[Opening Records for this task section]

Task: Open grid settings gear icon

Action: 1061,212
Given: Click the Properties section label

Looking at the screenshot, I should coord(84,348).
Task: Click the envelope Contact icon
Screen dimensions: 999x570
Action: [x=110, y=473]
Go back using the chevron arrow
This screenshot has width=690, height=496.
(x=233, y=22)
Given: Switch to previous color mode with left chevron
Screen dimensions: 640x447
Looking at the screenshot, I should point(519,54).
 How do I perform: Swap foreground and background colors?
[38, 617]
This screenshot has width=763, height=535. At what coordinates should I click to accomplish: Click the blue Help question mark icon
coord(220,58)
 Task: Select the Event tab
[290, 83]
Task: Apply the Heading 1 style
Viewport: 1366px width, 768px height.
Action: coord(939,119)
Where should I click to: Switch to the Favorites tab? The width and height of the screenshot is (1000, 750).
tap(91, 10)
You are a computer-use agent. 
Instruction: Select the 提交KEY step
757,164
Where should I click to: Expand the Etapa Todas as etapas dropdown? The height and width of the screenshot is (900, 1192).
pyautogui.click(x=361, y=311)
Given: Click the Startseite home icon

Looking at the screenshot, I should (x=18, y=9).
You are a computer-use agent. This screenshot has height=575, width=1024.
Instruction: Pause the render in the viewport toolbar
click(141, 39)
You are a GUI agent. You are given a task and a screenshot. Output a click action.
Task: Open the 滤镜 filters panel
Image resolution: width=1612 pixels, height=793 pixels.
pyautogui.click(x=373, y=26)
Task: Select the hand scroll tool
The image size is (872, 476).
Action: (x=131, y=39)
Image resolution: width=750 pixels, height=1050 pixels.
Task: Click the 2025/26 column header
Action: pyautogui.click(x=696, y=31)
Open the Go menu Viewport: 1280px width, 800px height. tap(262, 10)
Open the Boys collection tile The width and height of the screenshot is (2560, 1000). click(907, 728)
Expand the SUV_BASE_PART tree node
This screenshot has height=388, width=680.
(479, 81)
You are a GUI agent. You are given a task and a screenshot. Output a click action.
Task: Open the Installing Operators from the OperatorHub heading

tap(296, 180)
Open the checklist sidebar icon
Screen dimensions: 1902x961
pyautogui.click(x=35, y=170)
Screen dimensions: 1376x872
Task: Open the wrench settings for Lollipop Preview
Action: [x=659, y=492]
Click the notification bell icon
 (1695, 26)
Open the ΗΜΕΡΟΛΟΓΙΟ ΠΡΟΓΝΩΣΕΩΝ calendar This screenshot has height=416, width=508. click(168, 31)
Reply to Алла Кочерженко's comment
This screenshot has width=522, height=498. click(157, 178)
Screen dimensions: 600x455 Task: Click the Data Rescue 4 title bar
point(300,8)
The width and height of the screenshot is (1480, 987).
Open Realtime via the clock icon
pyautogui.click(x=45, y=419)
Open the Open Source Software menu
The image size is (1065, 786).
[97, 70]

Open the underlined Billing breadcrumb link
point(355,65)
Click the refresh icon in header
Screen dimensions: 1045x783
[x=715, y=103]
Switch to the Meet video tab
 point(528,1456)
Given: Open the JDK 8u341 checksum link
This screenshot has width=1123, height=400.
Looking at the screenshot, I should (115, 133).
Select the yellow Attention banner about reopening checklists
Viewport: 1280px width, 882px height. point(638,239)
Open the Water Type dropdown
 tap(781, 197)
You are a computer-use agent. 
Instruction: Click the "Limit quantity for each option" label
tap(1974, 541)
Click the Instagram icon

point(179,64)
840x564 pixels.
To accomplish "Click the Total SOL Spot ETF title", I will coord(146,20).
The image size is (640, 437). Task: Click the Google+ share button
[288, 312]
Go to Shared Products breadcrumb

[Closing Records for this task section]

- _Exercise details_
Give all of the material again, exactly.

- _Solution to the exercise_
Task: Open grid settings gear icon

Action: 1061,212
Given: Click the Properties section label

Looking at the screenshot, I should coord(84,348).
Task: Click the envelope Contact icon
Screen dimensions: 999x570
Action: [x=110, y=473]
Go back using the chevron arrow
This screenshot has width=690, height=496.
(x=233, y=22)
Given: Switch to previous color mode with left chevron
Screen dimensions: 640x447
Looking at the screenshot, I should point(519,54).
 How do I perform: Swap foreground and background colors?
[38, 617]
This screenshot has width=763, height=535. At what coordinates should I click to accomplish: Click the blue Help question mark icon
coord(220,58)
 Task: Select the Event tab
[290, 83]
Task: Apply the Heading 1 style
Viewport: 1366px width, 768px height.
Action: coord(939,119)
Where should I click to: Switch to the Favorites tab? The width and height of the screenshot is (1000, 750).
tap(91, 10)
You are a computer-use agent. 
Instruction: Select the 提交KEY step
757,164
Where should I click to: Expand the Etapa Todas as etapas dropdown? The height and width of the screenshot is (900, 1192).
pyautogui.click(x=361, y=311)
Given: Click the Startseite home icon

Looking at the screenshot, I should (x=18, y=9).
You are a computer-use agent. This screenshot has height=575, width=1024.
Instruction: Pause the render in the viewport toolbar
click(141, 39)
You are a GUI agent. You are given a task and a screenshot. Output a click action.
Task: Open the 滤镜 filters panel
Image resolution: width=1612 pixels, height=793 pixels.
pyautogui.click(x=373, y=26)
Task: Select the hand scroll tool
The image size is (872, 476).
Action: (x=131, y=39)
Image resolution: width=750 pixels, height=1050 pixels.
Task: Click the 2025/26 column header
Action: pyautogui.click(x=696, y=31)
Open the Go menu Viewport: 1280px width, 800px height. tap(262, 10)
Open the Boys collection tile The width and height of the screenshot is (2560, 1000). click(907, 728)
Expand the SUV_BASE_PART tree node
This screenshot has height=388, width=680.
(479, 81)
You are a GUI agent. You are given a task and a screenshot. Output a click action.
Task: Open the Installing Operators from the OperatorHub heading

tap(296, 180)
Open the checklist sidebar icon
Screen dimensions: 1902x961
pyautogui.click(x=35, y=170)
Screen dimensions: 1376x872
Task: Open the wrench settings for Lollipop Preview
Action: [x=659, y=492]
Click the notification bell icon
 (1695, 26)
Open the ΗΜΕΡΟΛΟΓΙΟ ΠΡΟΓΝΩΣΕΩΝ calendar This screenshot has height=416, width=508. click(168, 31)
Reply to Алла Кочерженко's comment
This screenshot has width=522, height=498. click(157, 178)
Screen dimensions: 600x455 Task: Click the Data Rescue 4 title bar
point(300,8)
The width and height of the screenshot is (1480, 987).
Open Realtime via the clock icon
pyautogui.click(x=45, y=419)
Open the Open Source Software menu
The image size is (1065, 786).
[97, 70]

Open the underlined Billing breadcrumb link
point(355,65)
Click the refresh icon in header
Screen dimensions: 1045x783
[x=715, y=103]
Switch to the Meet video tab
 point(528,1456)
Given: Open the JDK 8u341 checksum link
This screenshot has width=1123, height=400.
Looking at the screenshot, I should (115, 133).
Select the yellow Attention banner about reopening checklists
Viewport: 1280px width, 882px height. point(638,239)
Open the Water Type dropdown
 tap(781, 197)
You are a computer-use agent. 
Instruction: Click the "Limit quantity for each option" label
tap(1974, 541)
Click the Instagram icon

point(179,64)
840x564 pixels.
To accomplish "Click the Total SOL Spot ETF title", I will coord(146,20).
The image size is (640, 437). Task: Click the Google+ share button
[288, 312]
Go to Shared Products breadcrumb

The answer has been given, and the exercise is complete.